Jeff Goldblum was everything you expect from Jeff Goldblum. Liam Hemsworth was here because his brother was doing Ghostbusters and focusing on his next Thor movie (and Will Smith was too expensive).

Brent Spiner also returned for the sequel, and he was quick to become the butt of some jokes (literally) tossed into the script. Spiner was in a coma since being mind-controlled by a captive alien in the original movie, and he just so happens to wake up from his 20-year coma as the aliens are returning to Earth (or Earf, if you prefer), and we get a little more story on him even if we didn’t really need it. And guess what, we didn’t really need it. Spiner was good to see again working in Area-51, which has been enhanced with alien technology since the original film, but he gets a little overexposed (again, literally) this time around. Another character who is completely overused for the sake of a quick (non-existent) laugh is Nicolas Wright, who plays a new character designed for supposed comedic relief and at times to ask the silly obvious question to clue in anyone in the theater that for some reason or another managed to lose track of what was going on. You could have removed this character form the script entirely and not skipped a beat. This is not a criticism of Wright, but the script.

It all comes back to the script. It feels as though there were too many characters that we are asked to care about. I don’t have time to get emotionally invested to all of the characters coming into the film though, including a Chinese fighter pilot and a car full of random kids. The viewer is not given any reason to really care about the emotions of these characters, just as we are given a crash course on why we should feel any animosity between two of the main characters. The script tries too hard to do too much and later tries to tap into the nostalgia of the original while coming up empty in the process across the board.

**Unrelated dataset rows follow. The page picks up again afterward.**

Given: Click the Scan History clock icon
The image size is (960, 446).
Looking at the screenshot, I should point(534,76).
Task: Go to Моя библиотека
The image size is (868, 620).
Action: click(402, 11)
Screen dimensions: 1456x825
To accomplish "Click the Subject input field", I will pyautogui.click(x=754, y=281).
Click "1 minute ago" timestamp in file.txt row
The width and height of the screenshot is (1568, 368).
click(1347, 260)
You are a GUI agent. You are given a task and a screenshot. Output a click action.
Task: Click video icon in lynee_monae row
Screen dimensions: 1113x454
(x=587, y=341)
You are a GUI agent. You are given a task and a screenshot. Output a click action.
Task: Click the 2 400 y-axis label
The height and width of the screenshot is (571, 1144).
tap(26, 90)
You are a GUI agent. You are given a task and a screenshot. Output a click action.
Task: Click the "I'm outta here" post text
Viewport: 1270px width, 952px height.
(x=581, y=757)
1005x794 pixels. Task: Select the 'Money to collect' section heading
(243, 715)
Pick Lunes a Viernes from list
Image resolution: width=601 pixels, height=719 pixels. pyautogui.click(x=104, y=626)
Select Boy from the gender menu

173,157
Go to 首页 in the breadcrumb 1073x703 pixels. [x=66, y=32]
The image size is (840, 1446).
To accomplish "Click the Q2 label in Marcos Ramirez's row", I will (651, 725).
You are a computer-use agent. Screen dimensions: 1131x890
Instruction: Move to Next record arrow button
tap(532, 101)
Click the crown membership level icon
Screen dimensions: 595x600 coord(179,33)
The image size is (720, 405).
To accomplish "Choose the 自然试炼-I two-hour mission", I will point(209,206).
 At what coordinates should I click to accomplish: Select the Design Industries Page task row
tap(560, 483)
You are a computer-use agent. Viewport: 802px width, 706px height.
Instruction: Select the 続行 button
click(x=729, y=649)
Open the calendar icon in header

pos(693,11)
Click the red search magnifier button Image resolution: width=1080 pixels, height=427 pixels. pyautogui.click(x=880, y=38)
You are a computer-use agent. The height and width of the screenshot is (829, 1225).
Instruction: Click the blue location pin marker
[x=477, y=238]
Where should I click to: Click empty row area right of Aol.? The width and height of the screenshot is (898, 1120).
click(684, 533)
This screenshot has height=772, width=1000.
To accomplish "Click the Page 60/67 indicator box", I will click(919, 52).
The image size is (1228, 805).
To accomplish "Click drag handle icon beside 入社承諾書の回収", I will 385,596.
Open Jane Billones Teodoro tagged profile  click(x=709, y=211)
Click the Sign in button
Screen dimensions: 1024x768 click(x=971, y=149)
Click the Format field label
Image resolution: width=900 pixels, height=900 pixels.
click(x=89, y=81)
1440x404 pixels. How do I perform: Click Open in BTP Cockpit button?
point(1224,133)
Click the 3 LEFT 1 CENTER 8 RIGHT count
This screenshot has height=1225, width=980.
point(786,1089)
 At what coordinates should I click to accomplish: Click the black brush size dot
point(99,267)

And guess what. There is a third movie coming in the future, if this script had anything to say about it. The closing to the movie rushes that into the picture too before the credits roll. That sound you hear is my eyeballs rolling backwards in disgust. Just let me enjoy this movie and give me a reason to want more of this so there will be demand for a third film. Instead, Independence Day: Resurgence throws a bunch of ingredients together and flat out tells you there’s going to be more of this space junk to consume in the years to come. My only hope is that it will take 20 years to make that third movie, and by then perhaps they will have put together a better overall effort.

Somewhere in this calamity is the script to the third Independence Day movie, one can only hope.

Somewhere in this calamity is the script to the third Independence Day movie, one can only hope.

I am coming off pretty harsh on Independence Day: Resurgence, but there are some good moments in the movie. You will laugh at times. You will applaud Goldblum. And you will probably see a preview for Rogue One: A Star Wars Story. Other than that, save yourself a few bucks and pop in that old copy of the original Independence Day in your DVD or BluRay player (or if you really want to tap into the nostalgia, hook up your VCR that’s sitting on a shelf somewhere). You will have a much better time.

My wife and I walked out of the theater and immediately started ripping this movie to shreds before even getting to the car. A few hours later, we reserved tickets for the other movie we contemplated seeing for the next day. Finding Dory proved to be the more enjoyable film.